[Stored items from a collection]
========

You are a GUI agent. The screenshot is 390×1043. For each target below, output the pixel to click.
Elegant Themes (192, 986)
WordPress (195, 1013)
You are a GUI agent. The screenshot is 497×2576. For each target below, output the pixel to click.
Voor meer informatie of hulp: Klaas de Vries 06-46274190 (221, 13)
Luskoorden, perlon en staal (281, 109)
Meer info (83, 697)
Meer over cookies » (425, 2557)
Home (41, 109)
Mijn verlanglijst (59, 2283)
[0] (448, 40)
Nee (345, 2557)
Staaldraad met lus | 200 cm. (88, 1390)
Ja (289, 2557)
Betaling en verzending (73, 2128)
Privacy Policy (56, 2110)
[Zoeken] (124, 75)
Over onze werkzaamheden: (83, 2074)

========

- WHAT THE TASK REQUIRES
Every line from the one containing "Mijn verlanglijst (59, 2283)" through the last line of the entries should be output exactly; nothing else belongs in the reply.

- ANSWER TO THIS PROBLEM
Mijn verlanglijst (59, 2283)
[0] (448, 40)
Nee (345, 2557)
Staaldraad met lus | 200 cm. (88, 1390)
Ja (289, 2557)
Betaling en verzending (73, 2128)
Privacy Policy (56, 2110)
[Zoeken] (124, 75)
Over onze werkzaamheden: (83, 2074)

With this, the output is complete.